NASA、半世紀ぶり有人月探査「アルテミス2号」打ち上げ成功!火星への挑戦も視野に
米航空宇宙局(NASA)は11月1日(日本時間2日午前7時35分)、人類を再び月へ送る壮大な計画「アルテミス計画」の第一歩となる「アルテミス2号」の打ち上げを、フロリダ州のケネディ宇宙センターから成功させました。これは、1972年の「アポロ17号」以来、約半世紀ぶりとなる有人宇宙船による月への挑戦です。
巨大ロケットSLSが夕闇を切り裂く
打ち上げに用いられたのは、NASAが開発した大型ロケット「SLS(スペース・ローンチ・システム)」。夕闇を背景に轟音とともに上昇し、宇宙船「オリオン」を予定の軌道へ正確に投入しました。このロケットは、これまでのものを大きく上回る推力を持ち、アルテミス計画の成功に不可欠な役割を担っています。
アルテミス2号ミッションとは?
今回のミッションには、リード・ワイズマン船長、ビクター・グローバー操縦士、クリスティーナ・コック飛行士(いずれも米国)、そしてカナダ宇宙庁のジェレミー・ハンセン飛行士の4名が搭乗。

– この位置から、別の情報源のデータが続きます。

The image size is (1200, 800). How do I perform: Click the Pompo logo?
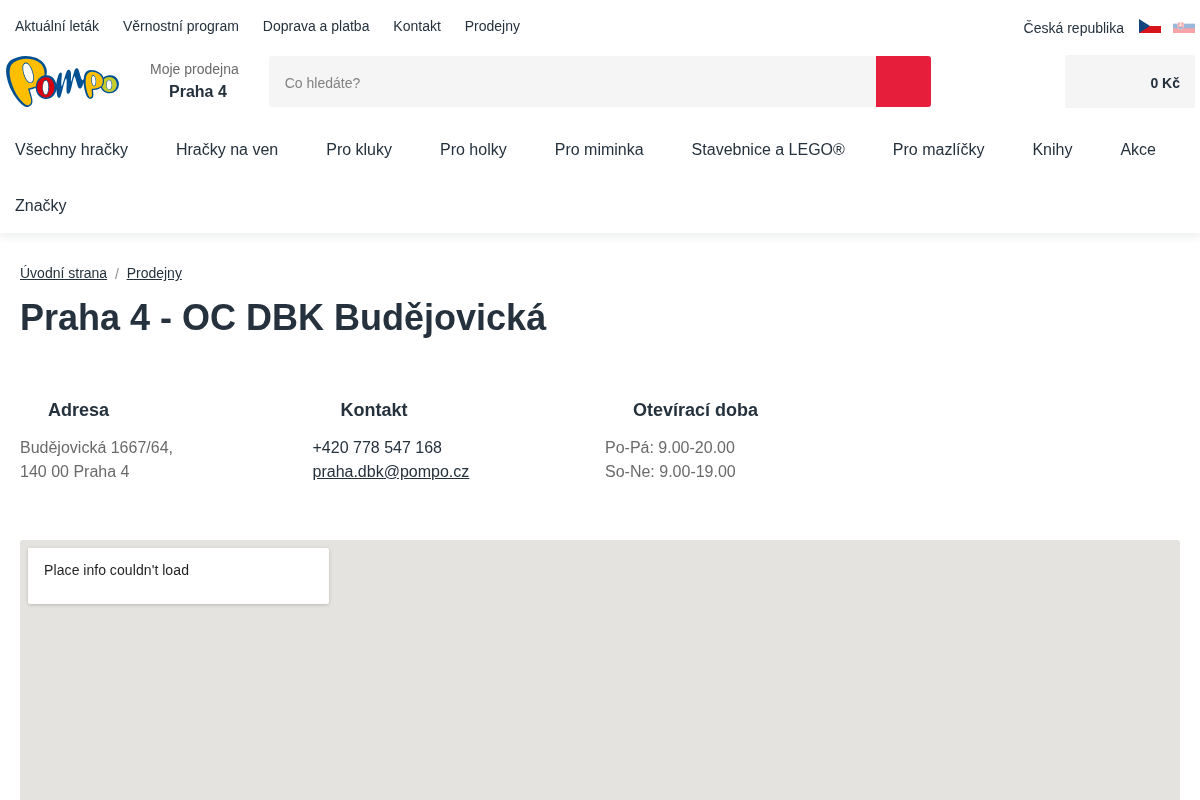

約10日間の旅路で月を周回し、月の重力を利用して地球へ帰還します。この間、新型宇宙船「オリオン」の生命維持装置や通信システムが、深宇宙の過酷な環境下で徹底的に検証されます。
月面着陸と火星探査への布石
NASAは2028年には「アルテミス4」で有人の月面着陸を目指しています。今回のアルテミス2号ミッションは、そのための極めて重要な実証テストとなります。NASAのビル・ネルソン長官は、「アポロの世代から、アルテミスの世代へとバトンをつないだ。これは単なる月への帰還ではなく、その先の火星探査を見据えた人類の飽くなき挑戦の始まりだ」と力強く語りました。
今後のスケジュール
アルテミス2号は、順調に進めば11月11日に太平洋に着水し、地球へ帰還する予定です。今回の成功は、人類の宇宙探査の新たな時代を切り開く、歴史的な一歩となるでしょう。今後の展開から目が離せません!